SUPPLIED TEXT:
────
By Clay McLeod Chapman, Music by Kyle Jarrow
Produced by FRIGID New York @ Horse Trade

Off Off Broadway, Plays 
Runs through 10.28.17
UNDER St. Marks, 94 St. Marks Place


by Adrienne Urbanski on 10.21.17

Death to the Pumpkin Pie ShowHanna Cheek, Brian Silliman, Abe Goldfarb and Kate Hartman in Death to the Pumpkin Pie Show. Photo by Keila Fontanez.
 

BOTTOM LINE: Say goodbye to this long-running show by taking in one of their favorite zany stories from the past twenty years. Each show offers a strange and spooky tale told by comedically gifted actors.

I'm sad to say that in all the years I've lived in New York City I've never taken the time to see The Pumpkin Pie Show, the long-running Off Off Broadway series that has reappeared more or less annually for the past twenty years. Each time they've returned, it's been with a fresh, strange and spooky tale to spin, filling the month of October with seasonally fitting creepiness. Their finale production of Seasick made me instantly regret all the years I passed up opportunities to see this show.

Seasick features various characters on a commercial cruise ship, all affected by the horrors of a Norovirus outbreak on board. Midwestern families wait in line for the ship's endless buffet to gorge themselves again and again; when a customer finishes off their mountain of food, singers on staff jump out to praise them for joining "the clean plate club." Watching all of this is a snotty French chef (Abe Goldfarb), bitter that he has to spend his days cooking for gluttonous Americans. Infuriated, he leaves his excrement in the food to get revenge on the passengers for failing to appreciate the nuance and art of his gourmet cooking. As the guests gradually get infected, the ship becomes like a horror movie with scenes akin to a zombie outbreak.

With a very minimal set, each member of the cast uses the almost blank canvas to showcase their acting and storytelling abilities, tearing up the stage with their larger than life performances and cartoonish characters. Each performer is talented enough to elicit laughter with  a single glance or a single word. Hanna Cheek (a longtime Pumpkin Pie vet) is particularly funny as an entertainment director determined to maintain a cheery atmosphere even as those around her are suffering from explosive diarrhea and bouts of vomiting. Abe Goldfarb gets lots of laughs as the frou frou French chef, while Katie Hartman spends most of her stage time as the manager of the ship's "Fun Zone," stuck defending it from sick children with super soakers of bleach. Brian Silliman shows a talent for physical comedy as a bumbling but determined father set on saving his kids from infection, and Clay McLeod Chapman, the creator of PPS, is amusingly creepy as a traumatized captain that once resorted to cannibalism to survive.
────
INFORMATION GIVEN:
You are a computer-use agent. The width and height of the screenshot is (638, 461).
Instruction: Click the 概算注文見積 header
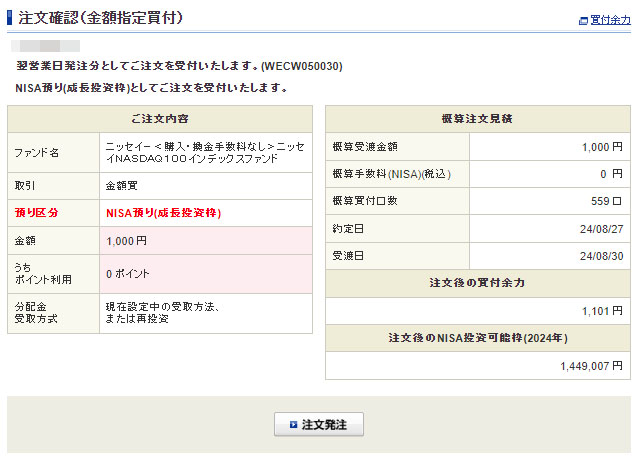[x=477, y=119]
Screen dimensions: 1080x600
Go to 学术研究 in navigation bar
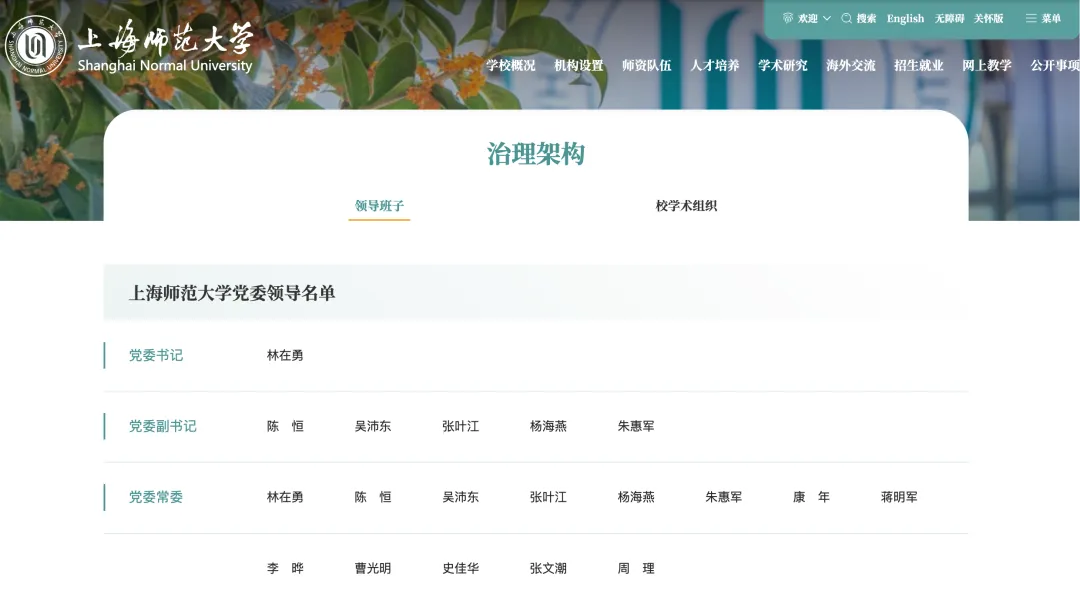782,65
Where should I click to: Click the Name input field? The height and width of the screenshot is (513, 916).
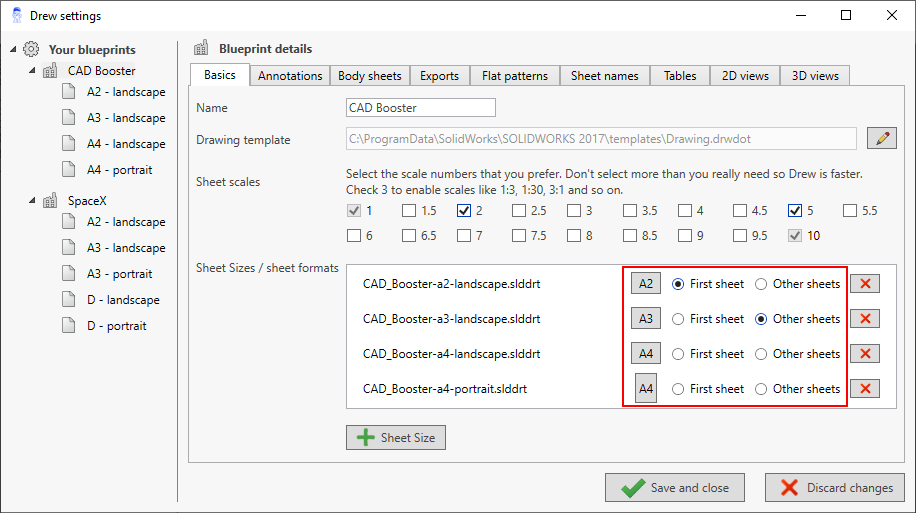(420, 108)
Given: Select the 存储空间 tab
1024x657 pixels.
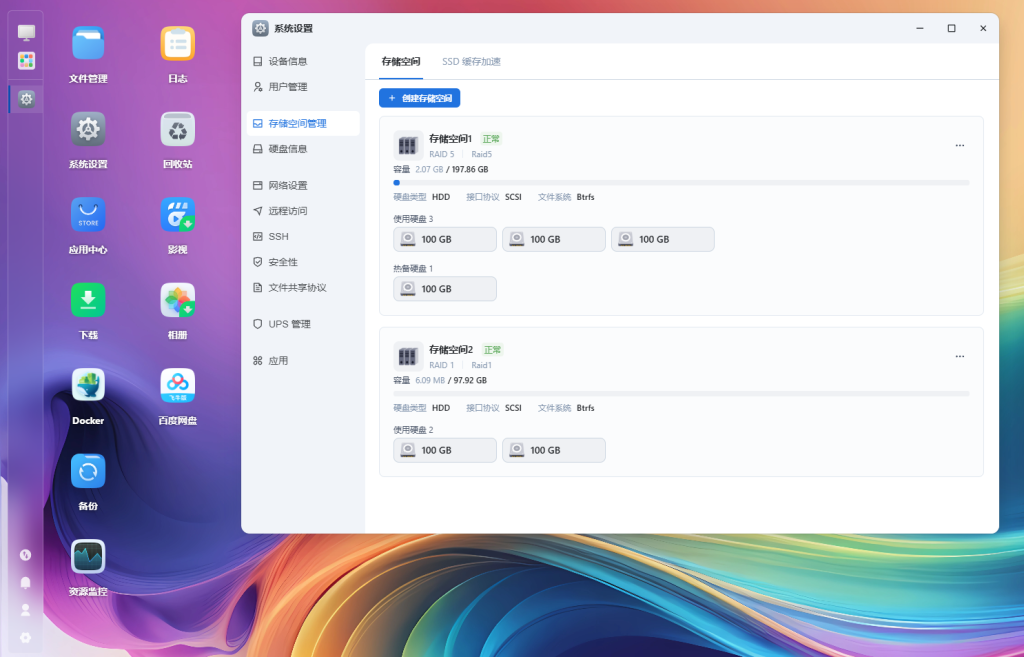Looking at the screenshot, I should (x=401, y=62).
────
PROBLEM STATEMENT:
Write the next part of the review of the Pumpkin Pie Show's Seasick, starting after its final sentence. The data above has no connection to the theater review.

THE ANSWER:
Not every show in Death to the Pumpkin Pie Show will be the same; the other nights showcase different favorite stories from its history, but each is sure to be hilarious and delightfully demented. I hope that Clay McLeod Chapman has plenty of other theatrical projects in the works, as his gift for comedic writing (and unusual story lines) is a rarity. Fans of the long-running show can even purchase a book at the theatre, anthologizing the best Pumpkin Pie Show stories. Take a trip to St. Marks Place and see the last few performances of the Pumpkin Pie Show, before it breathes its last.

(Death to the Pumpkin Pie Show plays at UNDER St. Marks, 94 St. Marks Place, through October 28, 2017. The running time is one hour with no intermission. Performances are Thursdays, Fridays, and Saturdays at 8. Tickets are $20 and are available at horsetrade.info or by calling 1800-901-7173. For more information visit pumpkinpieshow.com.)

Death to the Pumpkin Pie Show is by Clay McLeod Chapman with music by Kyle Jarrow.

The cast is Clay McLeod Chapman, Hanna Cheek, Abe Goldfarb, Kate Hartman and Brian Silliman.